Die Erfahrung mit kurzen Nächten und kleinen Kindern einerseits und den Erfordernissen im Beruf andererseits sich zu arrangieren, die sind wie wieder ein anderes Thema. – Die Einsamkeit und Langeweile alter Menschen, die allein leben, bilden wieder ein anderes Feld. Was als erforderlich und erwünscht, eben aber auch als Form der gelebten Nachfolge jeweils passt, ändert sich über die Phasen im Leben.
Wie kann hier Gemeinde relevant sein und bleiben? – Meine These ist: Sie kann es nicht. Und in unserer Zeit, in der zunehmend die Einzelnen zum Maßstab werden, räumen das mehr und mehr Menschen auch ein. Sie gehen nicht mehr einfach so hin, wenn Gemeinde einlädt, weil sie sich als Christenmenschen verstehen und also so handeln. Sie prüfen, ob etwas passt. Wenn es passt, kommen sie. Allein: Gemeinde wird so zunehmend in einen Spagat gedrängt zwischen Wünschen vieler Einzelner und dem, was überhaupt möglich ist, was der Pastor, der Vorstand oder wer auch immer anbieten und leisten kann.

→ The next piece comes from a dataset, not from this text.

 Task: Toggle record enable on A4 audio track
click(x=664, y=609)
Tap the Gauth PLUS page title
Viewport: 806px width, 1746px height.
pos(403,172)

Das führt zu immer kleineren Einheiten, die als konkrete »Gemeinde« verstanden werden: Meine Gruppe, mein Kreis, meine Jugendband… Beschränke Bandbreite der Milieus. Damit aber fokussiert sich die Wahrnehmung der anderen auf recht ähnliche Menschen. Das befördert eine Haltung von »wir« und »die anderen«. – Anfangs war es anders: Paulus suchte als Judenchrist die Heidenchristen, weil es ums Evangelium ging. Wir grenzen das andere in den anderen eher aus (wieder ein Gedanke Foucaults).
Zusammenfassung:
Unterschiedliche gesellschaftliche Bewegungen prägen auch das, was wir für wichtig und relevant für uns und unseren Glauben, unsere Nachfolge halten. Dies führt zu kleineren sozialen Gestalten, nicht Kirchen oder gesamten Gemeinden. – Die könnten wir uns auch wegdenken.
Die Grenzen zwischen den Generationen, den Kulturmilieus, den sozialen Schichten usw. zu überwinden, das bedeutet einen Mehraufwand, für den uns oft die Kraft fehlt. Wenn wir aber dahin kommen, im anderen den Nächsten zu sehen, dann können und sollten wir sie oder ihn lieben. – Wo das geschieht, wird Gottes Reich gebaut. Und dort entsteht Gemeinde, ganz unabhängig, ob es sich nun um eine Körperschaft handelt, eine ökumenische Begegnung oder was auch immer.
Nachfolge bedeutet die Welt mit den anderen, uns selbst und auch die Gemeinde als gute Gaben Gottes zu begreifen. Das freilich ist eine große Aufgabe.